§ Exercise data

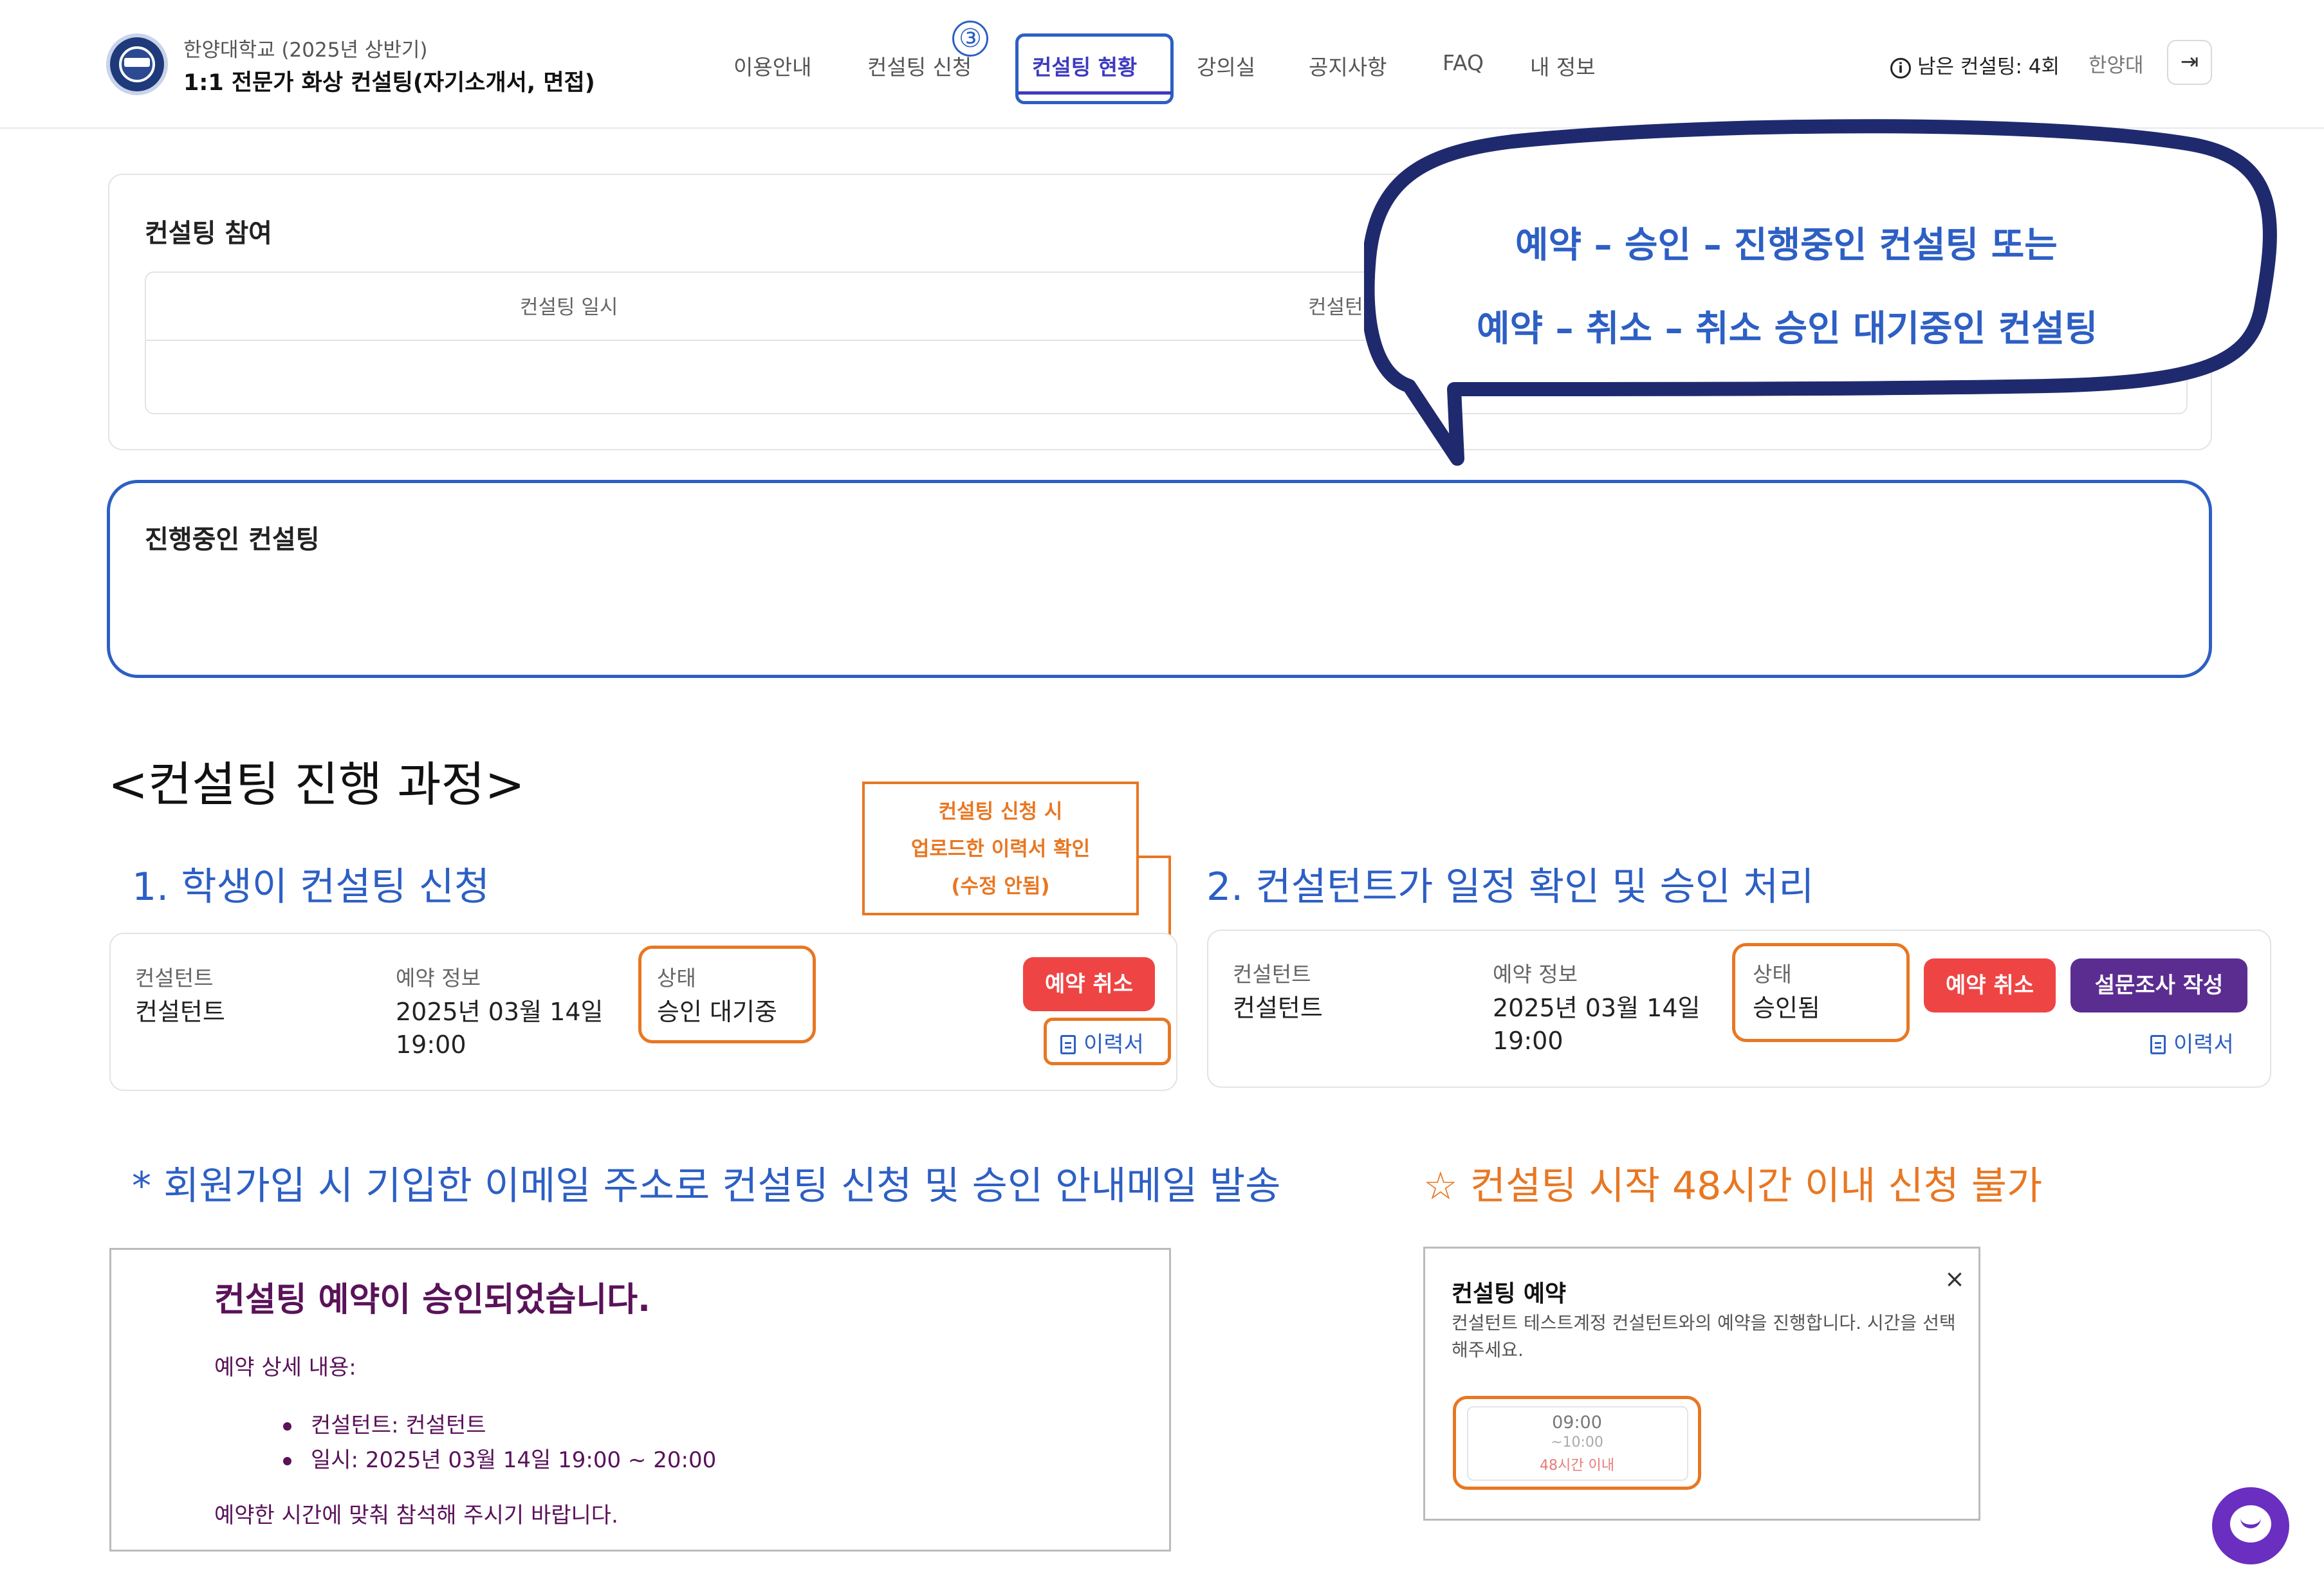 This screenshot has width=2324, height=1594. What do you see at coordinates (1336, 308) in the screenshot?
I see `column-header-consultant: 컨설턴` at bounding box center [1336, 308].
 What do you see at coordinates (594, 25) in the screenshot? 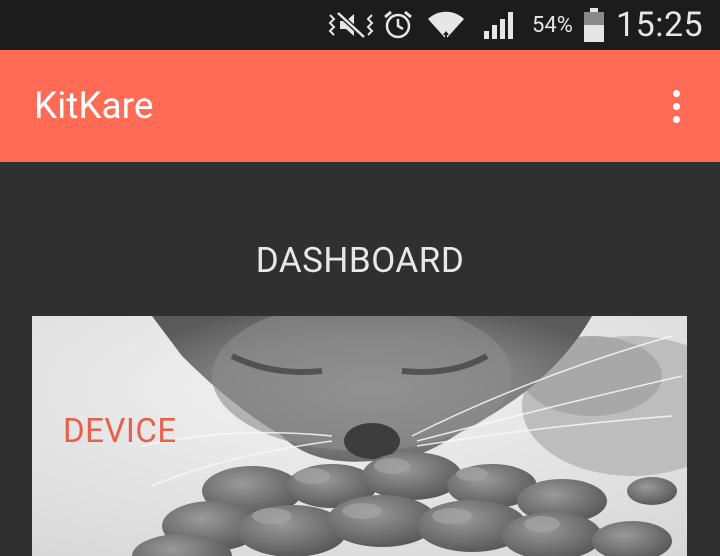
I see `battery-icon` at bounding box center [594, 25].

---

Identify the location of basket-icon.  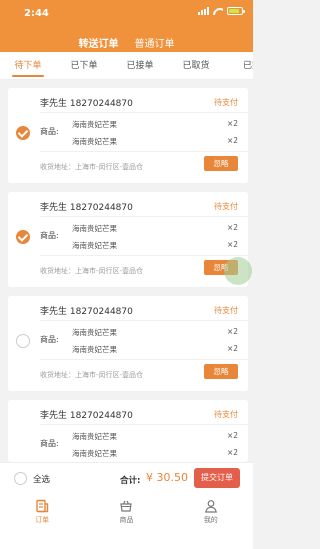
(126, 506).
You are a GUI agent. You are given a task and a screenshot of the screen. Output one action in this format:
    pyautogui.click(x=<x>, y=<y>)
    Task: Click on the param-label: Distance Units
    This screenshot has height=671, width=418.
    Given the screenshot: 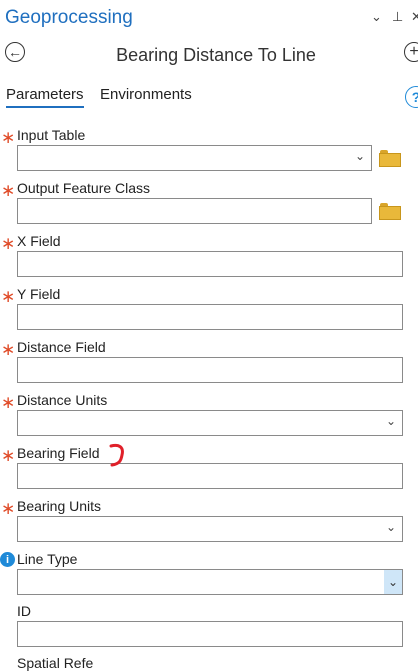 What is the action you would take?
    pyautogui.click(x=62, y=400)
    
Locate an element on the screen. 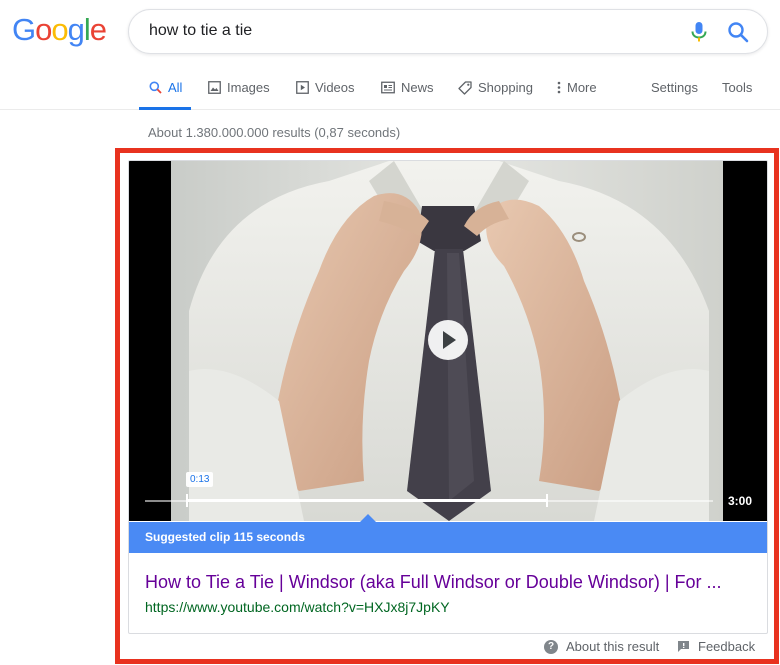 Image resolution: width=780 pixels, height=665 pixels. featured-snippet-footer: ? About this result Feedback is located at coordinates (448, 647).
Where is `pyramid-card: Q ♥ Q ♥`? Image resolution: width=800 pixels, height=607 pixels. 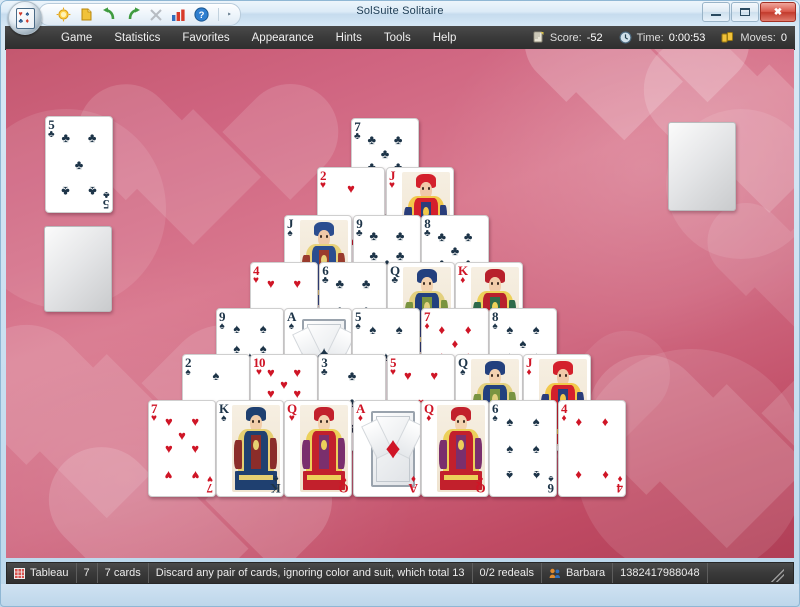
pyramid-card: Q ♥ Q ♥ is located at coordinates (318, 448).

--

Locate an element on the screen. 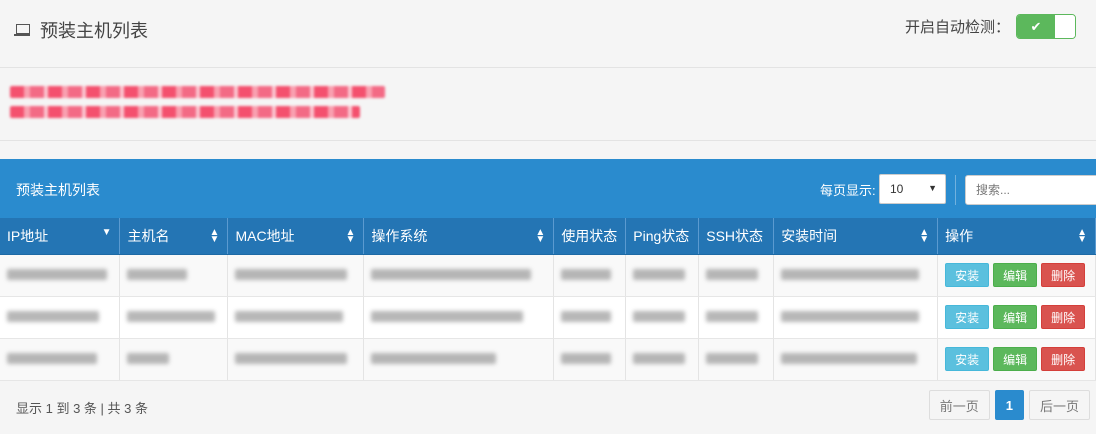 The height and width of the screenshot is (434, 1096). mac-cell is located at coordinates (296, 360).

§ To-do item
Rewrite the rows starting at the line with "This screenshot has width=2324, height=1594." and ending at the line with "center [594, 25].", swapping "(594, 25)" for "(600, 30)" and keeping everything else the same. Omit the pictures.

§ Exercise answer
 This screenshot has width=2324, height=1594. What do you see at coordinates (1336, 308) in the screenshot?
I see `column-header-consultant: 컨설턴` at bounding box center [1336, 308].
 What do you see at coordinates (600, 30) in the screenshot? 
I see `battery-icon` at bounding box center [594, 25].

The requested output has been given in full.